──────── SOURCE TEXT

A large percentage of my clients come in because they are in pain.  Many of these cases are complicated involving significant muscle imbalances, long standing postural issues, gait and movement issues, repetitive work activities, referring nerve pains, as well as chronic health challenges such as fibromyalgia and CFS. Many of these people have run the gambit with doctors, specialist, therapies, drugs, and often many various test and evaluations. They have been told a lot of complicated medical theories. They are looking for answers, and more importantly, they want to feel better.

As a massage therapist I spend a lot of time studying and learning new ways to help. Massage training over the past 18 years I’ve been doing this has increasingly become more and more complex, delving deeper and deeper into how and why pain presents in the body, how our perceptions of pain are involved, the intricacies of biomechanical relationships in the body, neural patterning, golgi tendon organs, muscle proprioceptors, the mind body connection, and on and on.

────────────────
──────── DATA UNDER STUDY

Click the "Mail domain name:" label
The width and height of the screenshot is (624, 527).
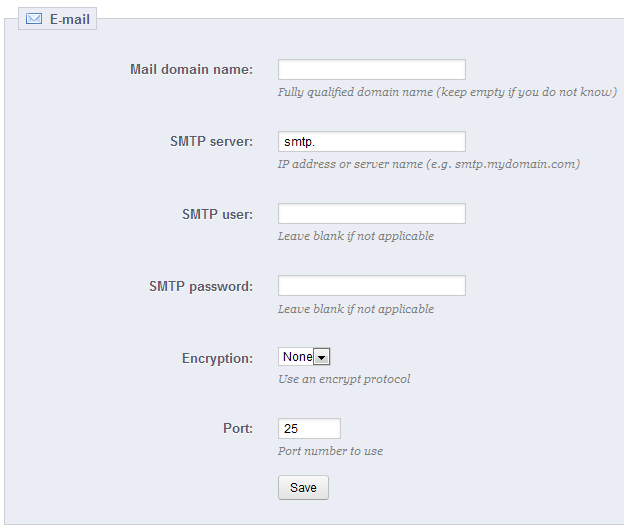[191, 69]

────────────────
──────── DATA UNDER STUDY

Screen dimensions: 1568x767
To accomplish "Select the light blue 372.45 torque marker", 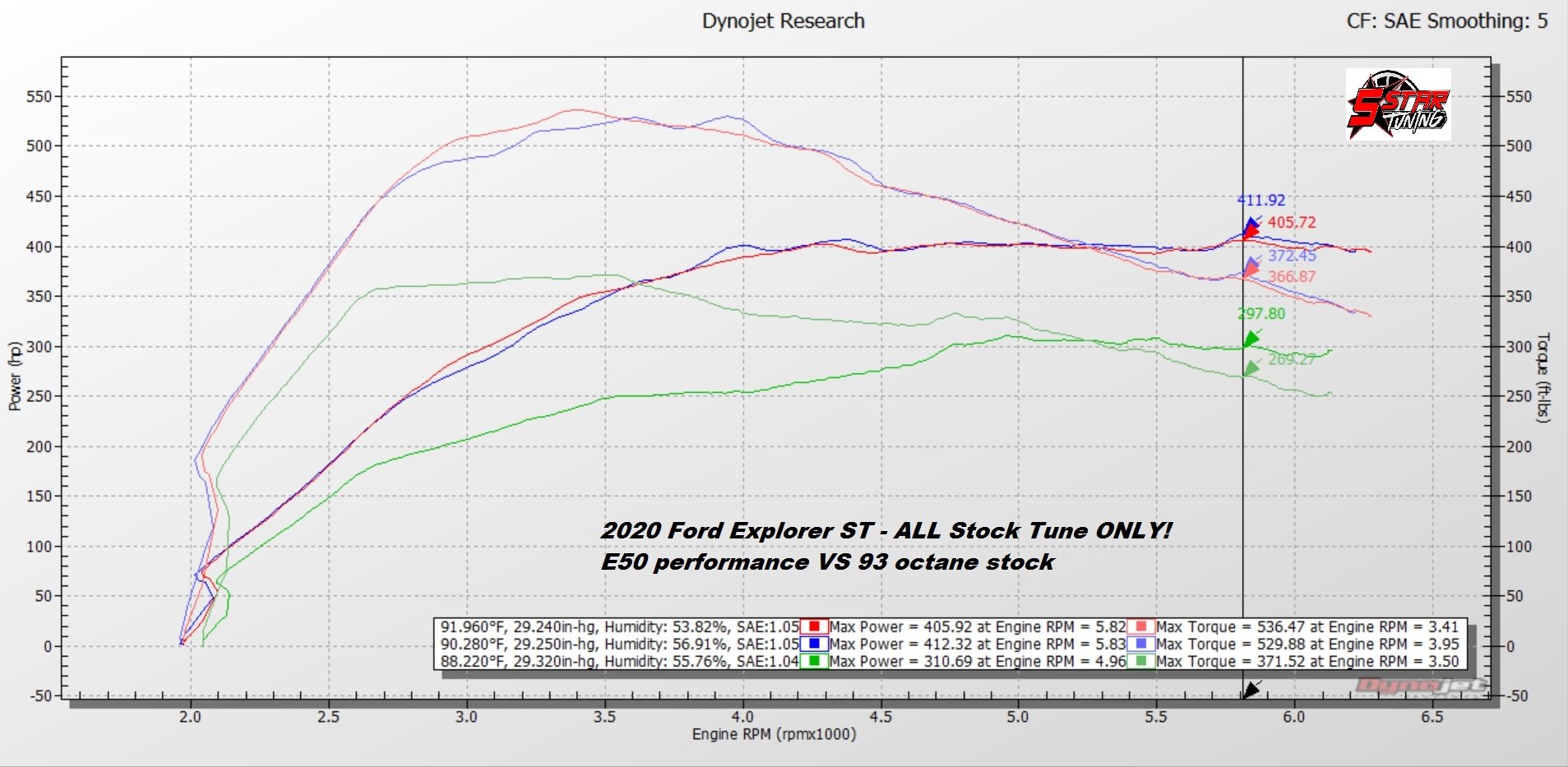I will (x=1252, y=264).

────────────────
──────── DATA UNDER STUDY

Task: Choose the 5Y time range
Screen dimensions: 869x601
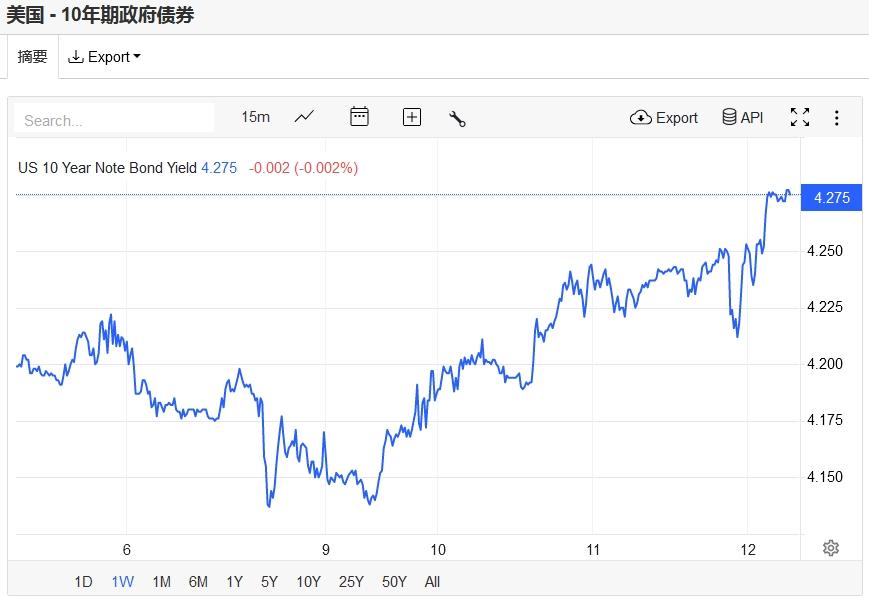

────────────────

TASK STATEMENT: Please copy the passage of the massage therapy text that begins at the words "A large percentage" and stops after "to feel better.", renaming "clients" to "patients" throughout. The records were taken from a different source than the text.

OUTPUT FOR THIS TASK:
A large percentage of my patients come in because they are in pain.  Many of these cases are complicated involving significant muscle imbalances, long standing postural issues, gait and movement issues, repetitive work activities, referring nerve pains, as well as chronic health challenges such as fibromyalgia and CFS. Many of these people have run the gambit with doctors, specialist, therapies, drugs, and often many various test and evaluations. They have been told a lot of complicated medical theories. They are looking for answers, and more importantly, they want to feel better.